Beijing möchte bis zum Ende des Jahres mehr Grünflächen im Stadtgebiet schaffen. Ziel ist es, dass 91 Prozent der Einwohner in einem Umkreis von 500 Metern Parks und kleine Grünflächen zur Verfügung stehen. Dies geht aus der kürzlich abgeschlossenen Arbeitskonferenz des städtischen Amts für Forstwirtschaft und Parks hervor.
Die Stadt plane eine Aufforstung von 10.000 Mu (666,67 Hektar) und bis Ende 2024 weitere 200 Hektar städtische Grünflächen hinzuzufügen, sagte Gao Dawei, Leiter des Amtes. Beijing wolle zu einer in Wälder eingebettete Gartenstadt transformieren.

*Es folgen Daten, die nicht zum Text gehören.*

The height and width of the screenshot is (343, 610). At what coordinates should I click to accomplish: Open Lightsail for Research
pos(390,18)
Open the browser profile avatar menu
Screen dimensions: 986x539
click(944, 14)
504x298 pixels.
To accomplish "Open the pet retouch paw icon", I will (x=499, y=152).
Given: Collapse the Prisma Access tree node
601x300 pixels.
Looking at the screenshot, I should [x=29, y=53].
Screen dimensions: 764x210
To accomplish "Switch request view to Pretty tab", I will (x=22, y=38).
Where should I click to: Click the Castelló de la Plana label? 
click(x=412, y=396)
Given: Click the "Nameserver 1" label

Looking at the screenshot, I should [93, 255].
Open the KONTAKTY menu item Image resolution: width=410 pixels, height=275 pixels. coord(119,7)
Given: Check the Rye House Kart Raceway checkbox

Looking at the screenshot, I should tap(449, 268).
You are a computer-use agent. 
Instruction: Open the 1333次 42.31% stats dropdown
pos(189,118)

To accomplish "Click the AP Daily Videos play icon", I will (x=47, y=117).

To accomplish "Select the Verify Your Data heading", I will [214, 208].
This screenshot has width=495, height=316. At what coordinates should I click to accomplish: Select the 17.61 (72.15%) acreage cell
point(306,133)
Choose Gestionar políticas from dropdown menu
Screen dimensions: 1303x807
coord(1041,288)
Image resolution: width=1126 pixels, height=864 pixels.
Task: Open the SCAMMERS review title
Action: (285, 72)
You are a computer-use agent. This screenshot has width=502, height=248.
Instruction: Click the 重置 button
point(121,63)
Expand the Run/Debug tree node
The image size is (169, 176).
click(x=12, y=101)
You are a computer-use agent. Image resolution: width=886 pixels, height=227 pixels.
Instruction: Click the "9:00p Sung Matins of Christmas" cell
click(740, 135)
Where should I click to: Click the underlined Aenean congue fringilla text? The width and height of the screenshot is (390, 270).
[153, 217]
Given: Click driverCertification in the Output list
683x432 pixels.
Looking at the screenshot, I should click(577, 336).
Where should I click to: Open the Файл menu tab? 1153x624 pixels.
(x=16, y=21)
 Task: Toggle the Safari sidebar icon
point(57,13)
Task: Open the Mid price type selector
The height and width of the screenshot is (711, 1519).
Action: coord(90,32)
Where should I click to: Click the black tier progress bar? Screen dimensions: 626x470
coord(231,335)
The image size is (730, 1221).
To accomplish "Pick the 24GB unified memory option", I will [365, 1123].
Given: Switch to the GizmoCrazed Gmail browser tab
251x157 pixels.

Laut der Konferenz wird Beijing bis 2024 15 Freizeitparks und städtische Wälder sowie 50 Kleinparks und kleine Grünflächen anlegen.
Inzwischen gibt es in Beijing 1.065 Parkanlagen verschiedener Art, wobei die Grünflächen pro Kopf 16,9 Quadratmeter groß sind.
Ende letzten Jahres hatte die Stadt eine Waldfläche von 44,9 Prozent und eine städtische Aufforstungsfläche von 49,8 Prozent erreicht. Die jährlichen Kohlenstoffeinsparungen der Wälder und des städtischen Grüns erreichten 9,2 Millionen Tonnen.